Giannis Antetokounmpo, the NBA's MVP from the Milwaukee Bucks, scored 15 points but sat out the fourth quarter in a move Greek officials said was made to rest him for the team's last-ditch effort to make the quarterfinals on Monday. He didn't make himself available for postgame comment, telling officials that he was too upset.
The U.S. national team has won 57 consecutive games in international tournaments with NBA players, starting with the 2006 world championships bronze-medal game and continuing through every FIBA Americas, world championships, World Cup and Olympic event since. The streak started after a 101-95 loss to Greece in 2006 — a defeat that forced the U.S. to change its program.
The Americans haven't lost in the biggest tournaments since.
"It was a good test for us," U.S. coach Gregg Popovich said. "And it helped us get better. That's our goal, to get better in every one of these games."
Barnes and Derrick White each scored nine for the U.S., which can clinch a quarterfinal berth Monday in multiple ways — the simplest being a win over Brazil. There also are ways for the U.S. to move on even if it loses Monday.
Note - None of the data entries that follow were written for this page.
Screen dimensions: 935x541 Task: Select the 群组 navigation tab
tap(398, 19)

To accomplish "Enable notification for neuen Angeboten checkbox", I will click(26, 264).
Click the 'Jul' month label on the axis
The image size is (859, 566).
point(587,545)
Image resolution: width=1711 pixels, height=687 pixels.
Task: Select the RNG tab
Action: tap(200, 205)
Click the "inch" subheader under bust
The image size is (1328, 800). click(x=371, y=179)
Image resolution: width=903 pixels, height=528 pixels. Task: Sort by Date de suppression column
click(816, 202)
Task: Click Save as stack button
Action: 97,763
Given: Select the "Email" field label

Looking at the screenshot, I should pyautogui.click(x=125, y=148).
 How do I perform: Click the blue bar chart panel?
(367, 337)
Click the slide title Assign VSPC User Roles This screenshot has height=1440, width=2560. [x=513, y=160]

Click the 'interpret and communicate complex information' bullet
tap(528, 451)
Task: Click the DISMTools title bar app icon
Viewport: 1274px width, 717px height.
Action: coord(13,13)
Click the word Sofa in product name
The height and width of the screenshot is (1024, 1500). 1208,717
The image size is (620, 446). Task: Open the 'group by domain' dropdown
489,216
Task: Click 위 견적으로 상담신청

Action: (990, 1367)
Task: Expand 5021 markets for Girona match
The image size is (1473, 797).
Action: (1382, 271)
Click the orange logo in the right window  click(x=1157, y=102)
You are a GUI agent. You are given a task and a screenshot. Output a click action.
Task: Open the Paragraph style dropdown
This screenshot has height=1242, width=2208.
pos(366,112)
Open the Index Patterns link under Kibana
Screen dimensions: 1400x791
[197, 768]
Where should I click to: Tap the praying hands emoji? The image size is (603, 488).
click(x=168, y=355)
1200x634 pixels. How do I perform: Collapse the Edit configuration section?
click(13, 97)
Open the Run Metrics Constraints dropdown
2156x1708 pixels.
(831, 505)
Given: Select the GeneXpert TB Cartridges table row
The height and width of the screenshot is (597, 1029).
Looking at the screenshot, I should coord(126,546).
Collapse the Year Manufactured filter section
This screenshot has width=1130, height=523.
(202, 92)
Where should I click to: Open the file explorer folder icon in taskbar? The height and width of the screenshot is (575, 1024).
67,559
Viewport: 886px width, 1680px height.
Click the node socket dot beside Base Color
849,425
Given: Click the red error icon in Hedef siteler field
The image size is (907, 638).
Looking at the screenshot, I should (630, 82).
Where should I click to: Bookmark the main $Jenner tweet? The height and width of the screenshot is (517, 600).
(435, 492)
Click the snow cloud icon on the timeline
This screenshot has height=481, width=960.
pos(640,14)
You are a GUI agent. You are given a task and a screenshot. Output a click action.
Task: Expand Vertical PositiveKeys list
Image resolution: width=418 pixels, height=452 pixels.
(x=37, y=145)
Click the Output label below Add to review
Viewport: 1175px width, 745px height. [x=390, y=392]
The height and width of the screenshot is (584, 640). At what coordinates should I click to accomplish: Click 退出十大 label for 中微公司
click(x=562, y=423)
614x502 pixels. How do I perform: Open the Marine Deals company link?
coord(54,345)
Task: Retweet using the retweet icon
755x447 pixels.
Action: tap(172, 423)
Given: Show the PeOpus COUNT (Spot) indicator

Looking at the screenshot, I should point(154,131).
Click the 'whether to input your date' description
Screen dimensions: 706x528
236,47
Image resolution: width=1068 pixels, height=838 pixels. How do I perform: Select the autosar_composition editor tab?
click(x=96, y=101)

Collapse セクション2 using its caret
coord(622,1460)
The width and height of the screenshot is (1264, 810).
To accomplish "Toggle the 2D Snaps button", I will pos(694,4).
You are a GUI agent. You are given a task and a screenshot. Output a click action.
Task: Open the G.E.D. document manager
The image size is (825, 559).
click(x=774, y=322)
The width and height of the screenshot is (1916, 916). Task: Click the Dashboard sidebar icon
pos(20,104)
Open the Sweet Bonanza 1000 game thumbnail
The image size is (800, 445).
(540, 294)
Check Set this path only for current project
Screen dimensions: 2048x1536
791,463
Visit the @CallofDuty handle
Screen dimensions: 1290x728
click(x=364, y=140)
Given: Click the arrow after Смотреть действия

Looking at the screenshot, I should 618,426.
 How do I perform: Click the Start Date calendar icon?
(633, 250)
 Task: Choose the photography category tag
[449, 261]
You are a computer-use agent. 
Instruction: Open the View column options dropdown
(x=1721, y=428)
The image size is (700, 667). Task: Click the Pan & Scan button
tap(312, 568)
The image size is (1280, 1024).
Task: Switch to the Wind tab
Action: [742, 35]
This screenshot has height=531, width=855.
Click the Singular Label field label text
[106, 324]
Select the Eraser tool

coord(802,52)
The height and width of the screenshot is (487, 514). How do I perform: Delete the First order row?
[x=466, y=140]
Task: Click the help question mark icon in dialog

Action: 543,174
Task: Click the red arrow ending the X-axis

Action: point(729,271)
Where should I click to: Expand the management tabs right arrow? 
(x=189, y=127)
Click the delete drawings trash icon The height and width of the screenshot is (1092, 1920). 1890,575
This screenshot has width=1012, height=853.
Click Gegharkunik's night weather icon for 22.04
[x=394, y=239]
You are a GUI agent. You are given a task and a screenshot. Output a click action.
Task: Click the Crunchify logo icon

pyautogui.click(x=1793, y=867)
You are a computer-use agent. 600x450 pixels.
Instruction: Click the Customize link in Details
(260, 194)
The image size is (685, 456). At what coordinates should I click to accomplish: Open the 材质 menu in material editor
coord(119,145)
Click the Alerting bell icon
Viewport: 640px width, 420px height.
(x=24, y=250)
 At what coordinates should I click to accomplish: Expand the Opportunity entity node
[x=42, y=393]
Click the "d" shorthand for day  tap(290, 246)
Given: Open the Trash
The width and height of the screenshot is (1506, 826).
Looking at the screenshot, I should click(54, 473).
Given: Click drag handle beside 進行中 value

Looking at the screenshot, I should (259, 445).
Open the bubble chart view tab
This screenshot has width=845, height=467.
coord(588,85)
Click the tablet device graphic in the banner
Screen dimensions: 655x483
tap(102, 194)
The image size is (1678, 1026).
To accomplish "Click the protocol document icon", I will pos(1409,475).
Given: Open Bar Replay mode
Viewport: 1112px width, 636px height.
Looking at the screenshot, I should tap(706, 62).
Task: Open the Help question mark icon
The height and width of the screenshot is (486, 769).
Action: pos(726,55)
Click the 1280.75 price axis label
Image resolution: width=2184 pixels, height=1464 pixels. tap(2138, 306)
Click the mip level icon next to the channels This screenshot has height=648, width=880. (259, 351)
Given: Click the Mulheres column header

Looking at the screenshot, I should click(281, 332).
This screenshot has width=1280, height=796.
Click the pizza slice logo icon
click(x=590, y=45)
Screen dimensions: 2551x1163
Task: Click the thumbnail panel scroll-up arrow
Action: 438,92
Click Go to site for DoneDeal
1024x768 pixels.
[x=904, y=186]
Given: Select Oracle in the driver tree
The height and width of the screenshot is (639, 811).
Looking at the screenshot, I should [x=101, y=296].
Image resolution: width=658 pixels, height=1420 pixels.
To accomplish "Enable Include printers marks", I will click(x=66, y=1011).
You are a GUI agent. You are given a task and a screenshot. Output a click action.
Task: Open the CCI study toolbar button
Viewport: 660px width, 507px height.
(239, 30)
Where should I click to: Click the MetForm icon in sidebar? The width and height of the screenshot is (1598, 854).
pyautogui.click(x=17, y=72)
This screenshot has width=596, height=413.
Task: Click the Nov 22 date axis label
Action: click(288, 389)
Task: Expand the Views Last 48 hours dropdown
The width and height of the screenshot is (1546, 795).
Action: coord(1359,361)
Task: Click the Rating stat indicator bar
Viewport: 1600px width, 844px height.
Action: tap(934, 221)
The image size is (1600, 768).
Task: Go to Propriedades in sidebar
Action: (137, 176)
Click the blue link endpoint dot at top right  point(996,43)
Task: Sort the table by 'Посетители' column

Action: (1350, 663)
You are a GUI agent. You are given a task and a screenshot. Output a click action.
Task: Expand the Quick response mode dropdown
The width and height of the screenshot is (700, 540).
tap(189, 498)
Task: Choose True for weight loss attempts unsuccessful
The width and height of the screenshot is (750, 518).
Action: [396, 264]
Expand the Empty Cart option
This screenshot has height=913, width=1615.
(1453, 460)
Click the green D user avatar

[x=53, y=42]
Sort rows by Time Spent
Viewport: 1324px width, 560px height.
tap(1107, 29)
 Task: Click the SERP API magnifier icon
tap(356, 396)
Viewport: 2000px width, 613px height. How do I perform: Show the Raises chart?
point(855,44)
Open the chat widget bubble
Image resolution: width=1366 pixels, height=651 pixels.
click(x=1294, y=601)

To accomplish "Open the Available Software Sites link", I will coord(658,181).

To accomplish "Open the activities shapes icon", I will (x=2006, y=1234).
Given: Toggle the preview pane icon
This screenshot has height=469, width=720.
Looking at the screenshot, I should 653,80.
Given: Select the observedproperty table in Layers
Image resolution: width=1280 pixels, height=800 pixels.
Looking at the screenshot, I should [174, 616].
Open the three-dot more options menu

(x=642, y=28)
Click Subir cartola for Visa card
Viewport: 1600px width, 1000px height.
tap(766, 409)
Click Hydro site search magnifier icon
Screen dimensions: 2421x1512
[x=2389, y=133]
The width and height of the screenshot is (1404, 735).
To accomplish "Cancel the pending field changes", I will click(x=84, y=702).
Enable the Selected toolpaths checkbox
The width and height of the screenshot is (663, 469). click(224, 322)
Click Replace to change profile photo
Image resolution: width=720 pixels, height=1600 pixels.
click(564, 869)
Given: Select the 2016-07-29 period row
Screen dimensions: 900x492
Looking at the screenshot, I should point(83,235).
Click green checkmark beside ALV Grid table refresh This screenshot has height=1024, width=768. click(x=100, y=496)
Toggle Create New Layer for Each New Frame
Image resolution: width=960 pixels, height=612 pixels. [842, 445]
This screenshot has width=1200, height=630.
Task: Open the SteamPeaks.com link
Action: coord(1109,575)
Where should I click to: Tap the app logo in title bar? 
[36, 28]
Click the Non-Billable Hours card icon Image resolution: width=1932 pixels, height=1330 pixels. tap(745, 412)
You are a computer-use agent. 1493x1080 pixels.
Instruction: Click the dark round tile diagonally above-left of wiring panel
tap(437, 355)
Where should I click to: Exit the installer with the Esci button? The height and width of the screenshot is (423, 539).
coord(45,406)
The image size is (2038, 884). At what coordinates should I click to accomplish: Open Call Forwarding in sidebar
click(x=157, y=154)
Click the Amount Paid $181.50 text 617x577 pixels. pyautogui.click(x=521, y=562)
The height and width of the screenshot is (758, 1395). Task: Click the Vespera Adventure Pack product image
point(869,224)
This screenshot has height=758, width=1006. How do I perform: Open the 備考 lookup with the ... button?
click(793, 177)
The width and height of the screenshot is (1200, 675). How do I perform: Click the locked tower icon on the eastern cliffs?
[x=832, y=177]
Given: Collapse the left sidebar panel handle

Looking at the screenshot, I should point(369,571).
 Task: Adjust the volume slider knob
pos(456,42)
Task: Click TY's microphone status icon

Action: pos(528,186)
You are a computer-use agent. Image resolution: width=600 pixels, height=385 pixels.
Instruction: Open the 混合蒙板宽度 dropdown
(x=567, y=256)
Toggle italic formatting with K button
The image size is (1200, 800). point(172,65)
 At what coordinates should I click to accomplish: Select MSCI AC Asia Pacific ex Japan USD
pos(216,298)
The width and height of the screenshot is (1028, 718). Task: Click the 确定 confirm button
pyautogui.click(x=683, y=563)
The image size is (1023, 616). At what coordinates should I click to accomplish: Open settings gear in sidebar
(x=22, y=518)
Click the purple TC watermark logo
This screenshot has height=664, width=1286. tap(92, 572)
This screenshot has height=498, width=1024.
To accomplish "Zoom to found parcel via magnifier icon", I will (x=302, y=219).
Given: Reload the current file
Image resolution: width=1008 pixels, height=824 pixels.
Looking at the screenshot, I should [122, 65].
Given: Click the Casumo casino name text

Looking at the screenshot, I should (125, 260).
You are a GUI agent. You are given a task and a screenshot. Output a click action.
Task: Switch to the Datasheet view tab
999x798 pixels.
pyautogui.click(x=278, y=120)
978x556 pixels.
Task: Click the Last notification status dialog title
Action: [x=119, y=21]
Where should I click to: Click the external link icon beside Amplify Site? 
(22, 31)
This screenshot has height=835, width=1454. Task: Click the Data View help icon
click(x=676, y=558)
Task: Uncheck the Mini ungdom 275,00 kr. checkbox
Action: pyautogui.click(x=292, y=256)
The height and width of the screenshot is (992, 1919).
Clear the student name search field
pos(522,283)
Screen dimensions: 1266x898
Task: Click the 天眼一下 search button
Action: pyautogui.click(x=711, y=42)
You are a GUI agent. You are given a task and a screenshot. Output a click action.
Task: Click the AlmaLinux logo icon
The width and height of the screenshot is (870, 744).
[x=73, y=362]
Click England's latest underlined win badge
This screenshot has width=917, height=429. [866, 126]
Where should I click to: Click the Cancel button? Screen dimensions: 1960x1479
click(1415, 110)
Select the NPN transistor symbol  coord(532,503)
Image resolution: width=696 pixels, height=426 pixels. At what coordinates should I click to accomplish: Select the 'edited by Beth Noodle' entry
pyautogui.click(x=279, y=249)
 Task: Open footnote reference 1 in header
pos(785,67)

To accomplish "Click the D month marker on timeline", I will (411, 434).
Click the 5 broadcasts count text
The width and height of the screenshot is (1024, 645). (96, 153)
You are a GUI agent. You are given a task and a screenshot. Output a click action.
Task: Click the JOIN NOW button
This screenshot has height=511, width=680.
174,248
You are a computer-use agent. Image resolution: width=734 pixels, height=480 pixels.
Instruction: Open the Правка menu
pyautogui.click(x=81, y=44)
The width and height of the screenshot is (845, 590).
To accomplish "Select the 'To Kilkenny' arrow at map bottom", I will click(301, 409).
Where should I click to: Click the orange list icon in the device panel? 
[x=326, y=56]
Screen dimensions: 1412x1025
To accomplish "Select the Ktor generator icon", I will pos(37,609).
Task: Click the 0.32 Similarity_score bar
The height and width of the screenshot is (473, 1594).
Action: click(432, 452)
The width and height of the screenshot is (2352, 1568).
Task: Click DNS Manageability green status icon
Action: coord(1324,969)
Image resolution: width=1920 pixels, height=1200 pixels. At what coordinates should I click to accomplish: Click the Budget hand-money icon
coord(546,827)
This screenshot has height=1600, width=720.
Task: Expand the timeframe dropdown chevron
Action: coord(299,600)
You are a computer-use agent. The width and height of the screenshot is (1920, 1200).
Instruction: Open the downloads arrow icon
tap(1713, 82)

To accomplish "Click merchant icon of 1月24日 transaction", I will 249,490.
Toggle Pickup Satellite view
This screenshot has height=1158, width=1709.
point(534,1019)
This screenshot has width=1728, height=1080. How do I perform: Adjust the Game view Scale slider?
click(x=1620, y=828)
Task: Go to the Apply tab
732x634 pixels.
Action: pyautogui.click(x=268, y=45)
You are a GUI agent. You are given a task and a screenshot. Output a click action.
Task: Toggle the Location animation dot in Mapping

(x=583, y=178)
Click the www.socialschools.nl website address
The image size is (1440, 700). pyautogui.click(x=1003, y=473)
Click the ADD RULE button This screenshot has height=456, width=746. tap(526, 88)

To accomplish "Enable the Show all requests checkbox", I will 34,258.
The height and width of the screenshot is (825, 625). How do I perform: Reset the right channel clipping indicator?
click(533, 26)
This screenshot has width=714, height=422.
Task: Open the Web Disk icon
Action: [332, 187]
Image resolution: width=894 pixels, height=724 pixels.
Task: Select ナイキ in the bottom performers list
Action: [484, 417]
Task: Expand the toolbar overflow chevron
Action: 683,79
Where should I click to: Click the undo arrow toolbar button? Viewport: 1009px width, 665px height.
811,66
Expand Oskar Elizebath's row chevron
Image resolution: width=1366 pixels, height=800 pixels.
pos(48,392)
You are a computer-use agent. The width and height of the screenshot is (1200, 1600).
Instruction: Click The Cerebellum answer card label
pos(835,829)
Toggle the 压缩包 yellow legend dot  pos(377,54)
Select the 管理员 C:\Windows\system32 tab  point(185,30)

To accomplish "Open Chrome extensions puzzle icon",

It was the first time a reigning MVP faced the U.S. in a major tournament, and Giannis Antetokounmpo has made no secret of how much this event means to him. His eyes were closed as he mouthed along with the words of Greece's national anthem pregame, and when the ball went up he came out firing.
He spun his way to a layup on the first possession, made a 3-pointer on Greece's second possession and got fouled on a baseline drive on the next trip down the floor. That was five points in the first 43 seconds for Antetokounmpo — but nothing came easy the rest of the way, as the U.S. used no fewer than five different defenders on him at times.
Barnes drew the initial assignment, followed by the MVP's Milwaukee teammate Khris Middleton, Jaylen Brown, Marcus Smart and Myles Turner.
"We just wanted to make it as hard as possible for him, and I think we did a good job," Smart said.
Antetokounmpo had a steal and dunk late in the third, which got plenty of fans out of their seats and Greek fans waving flags. But his night ended soon afterward, although the drama was still going.
His brother's foul from behind on Barnes came with 1:43 left in a 13-point game — Barnes jumped a pass for a steal near midcourt, had a clear path for a dunk and Thanasis Antetokounmpo sent him tumbling to the court with a hard hit that was ruled a common foul. Players from both teams engaged in words immediately after the play and again after the horn, and Barnes said he never got an apology.
"Game was over, so probably was a frustration play or something of that nature," Barnes said.
The U.S. has held Japan and Greece to a combined 98 points in the last two games. That represents the fewest points the U.S. has allowed in consecutive games of a major international tournament since the 1988 Olympics, when the Americans gave up 92 in a two-game stretch against Egypt and Puerto Rico.